1 is an exploded perspective view showing a lithium secondary battery according to an embodiment of the present invention.

Figure 2 is a side view showing a state in which the safety device is coupled to the secondary battery of Figure 1;

Figure 3 is a side view showing a state in which the safety device is coupled to the secondary battery according to another embodiment of the present invention.

Claims (10)

An electrode assembly having a positive electrode plate and a negative electrode plate, and a separator interposed therebetween; A can containing the electrode assembly together with an electrolyte solution, the top opening being sealed by a cap assembly; A conductive member electrically connecting the can to a safety device; The secondary battery of claim 1, wherein the conductive member comprises a conductive plate having one end inserted into a plate insertion groove formed at a bottom of the can. The secondary battery of claim 1, wherein one end of the conductive plate is pressed into the plate insertion groove. The secondary battery of claim 1, wherein one end of the conductive plate is welded and fixed after being inserted into the plate insertion groove.
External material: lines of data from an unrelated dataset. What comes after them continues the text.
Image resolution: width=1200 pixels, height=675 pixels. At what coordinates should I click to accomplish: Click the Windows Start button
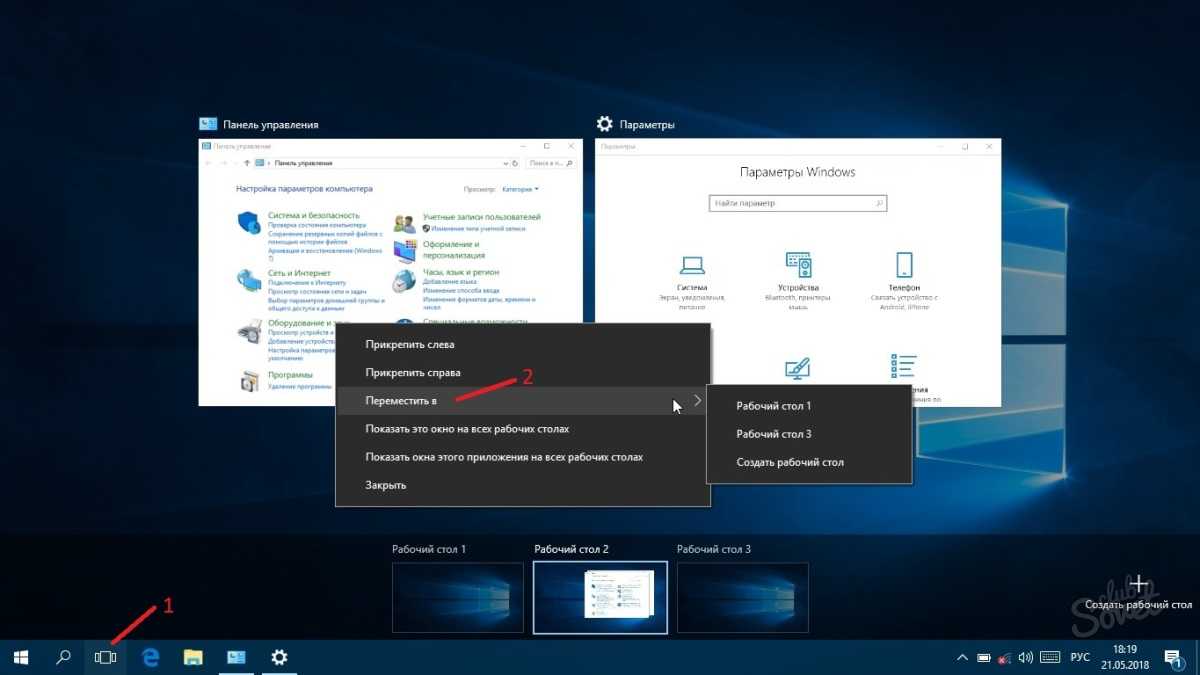click(x=20, y=657)
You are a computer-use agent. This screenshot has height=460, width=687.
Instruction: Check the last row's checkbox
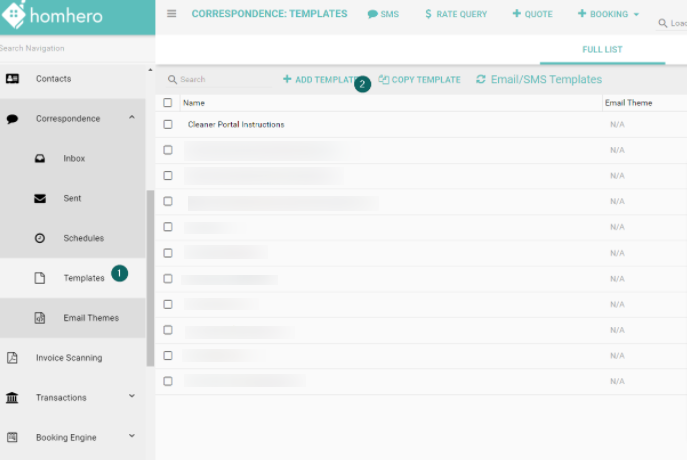point(168,381)

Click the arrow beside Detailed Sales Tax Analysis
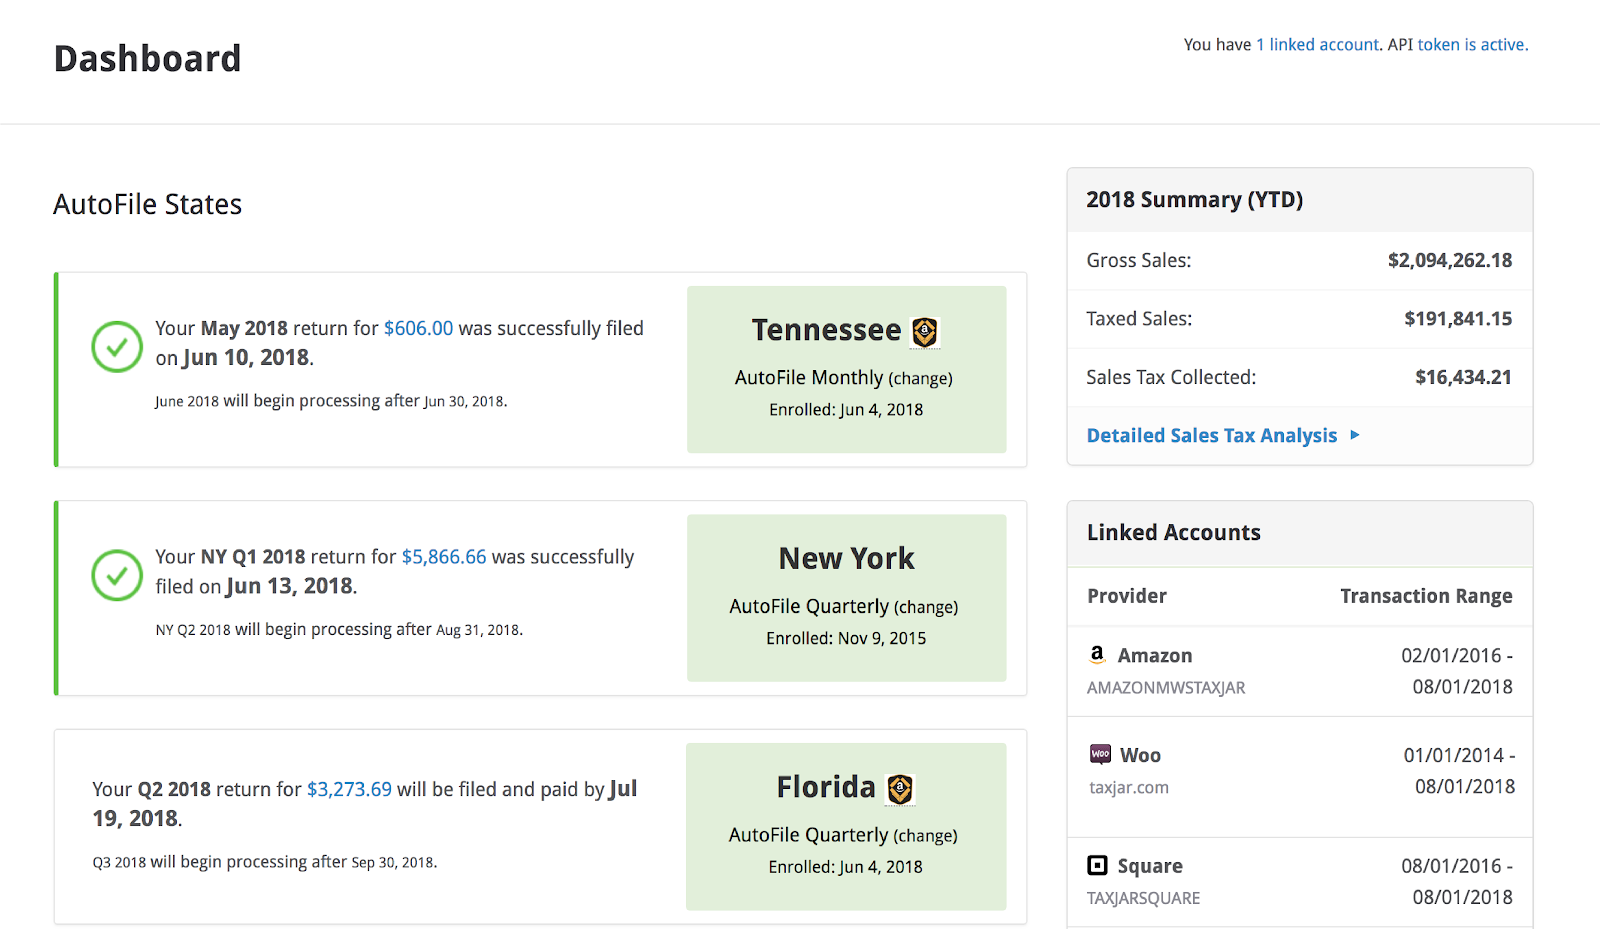[1355, 435]
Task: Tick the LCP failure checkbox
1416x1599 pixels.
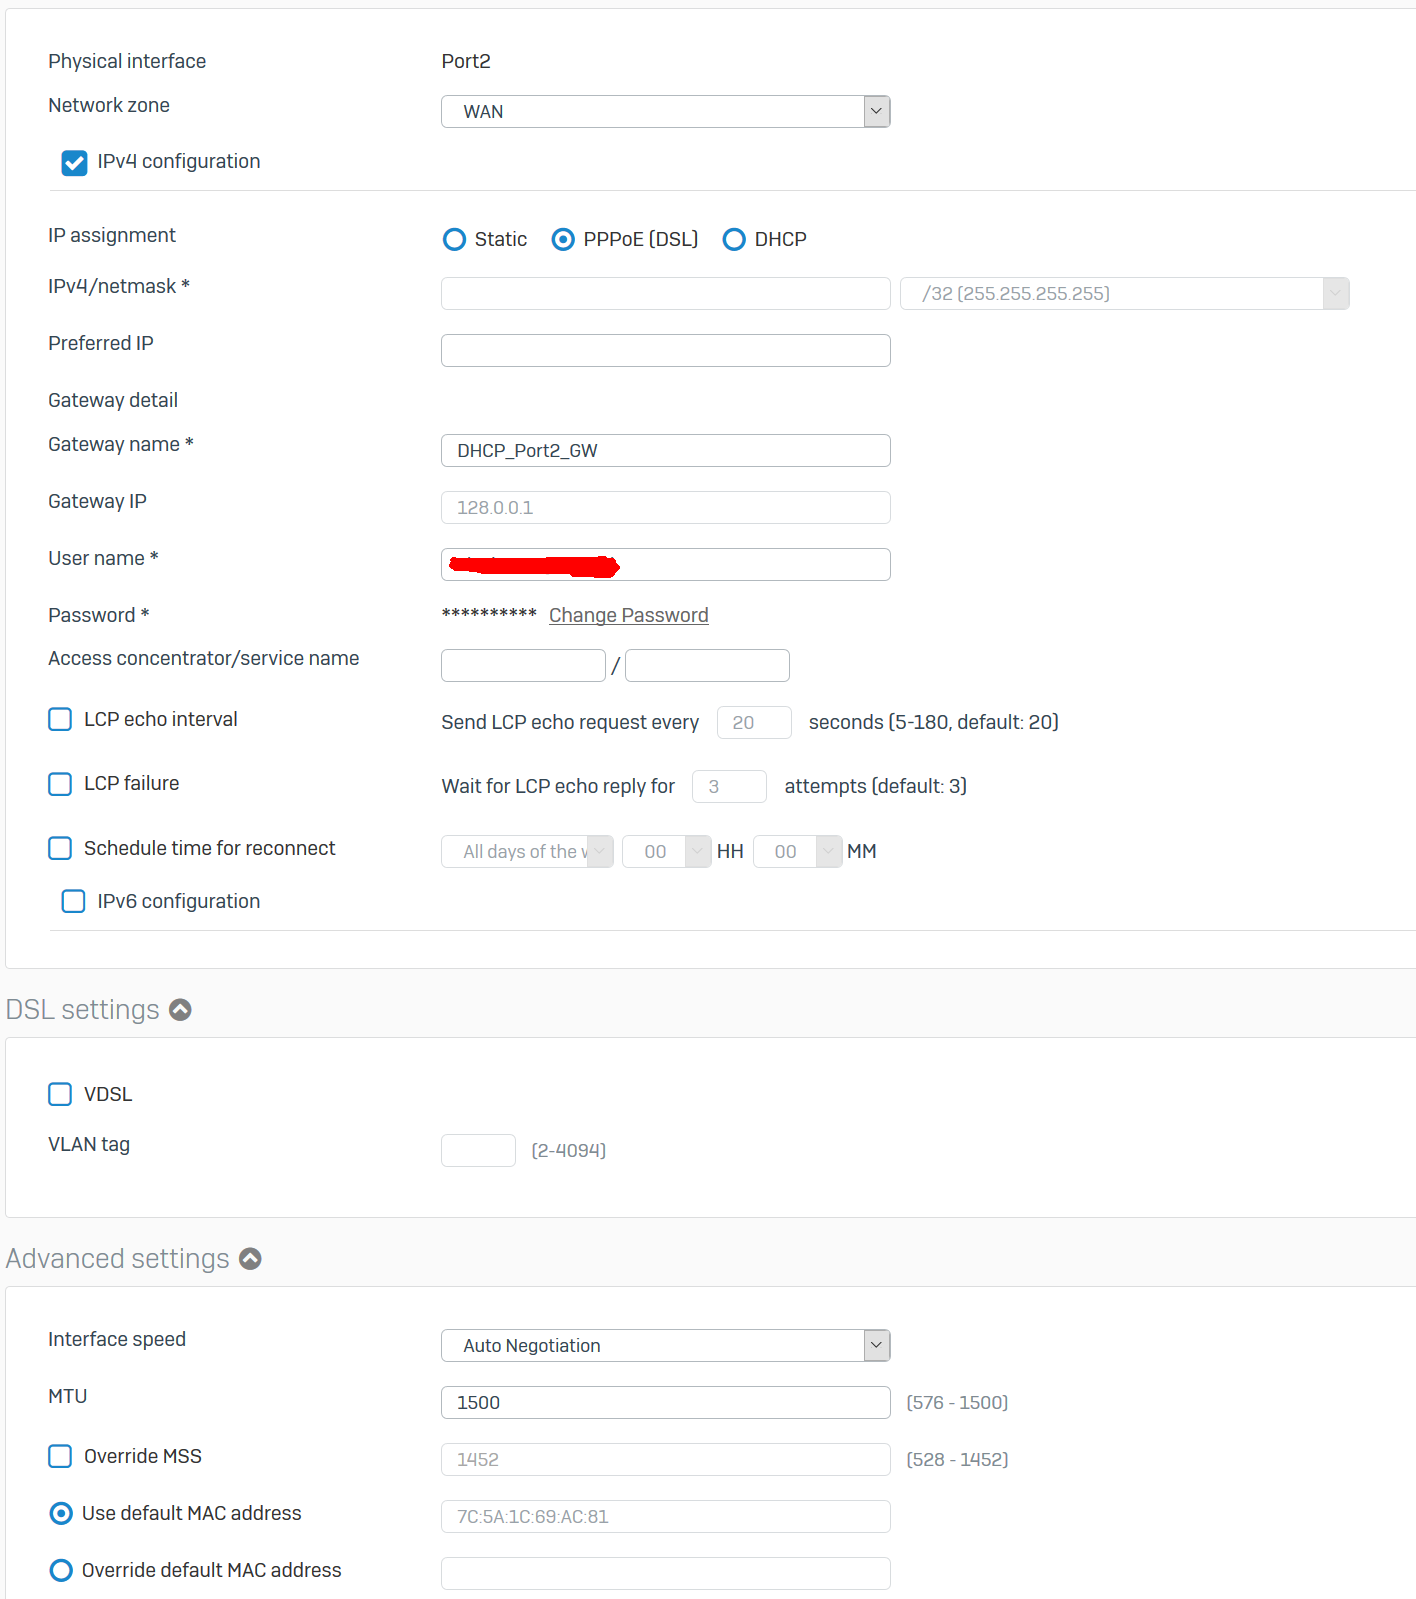Action: point(60,784)
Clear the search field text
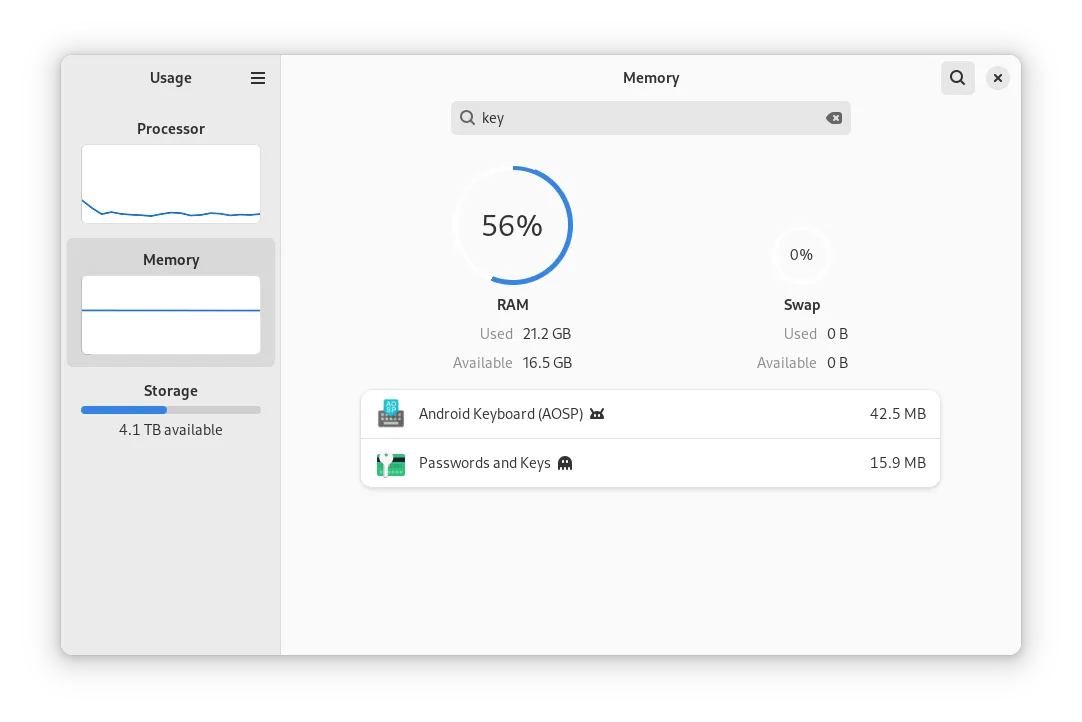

The secondary battery of claim 3, wherein ultrasonic welding or laser welding is used for the welding. The secondary battery of any one of claims 1 to 4, wherein the safety device includes a protection circuit module. The secondary battery of claim 5, wherein the other end of the conductive plate is soldered to the protection circuit module. The secondary battery of claim 5, wherein the safety device further comprises a PTC element. The secondary battery of claim 7, wherein the PTC device is provided between a connection lead connected to a protection circuit module and a conductive plate. The rechargeable battery of claim 7, wherein the can is formed of aluminum or an aluminum alloy, and the conductive plate is formed of nickel or a nickel alloy. The secondary battery of claim 9, wherein the conductive plate has a thickness of 15 to 25% of a thickness of a bottom portion of the can.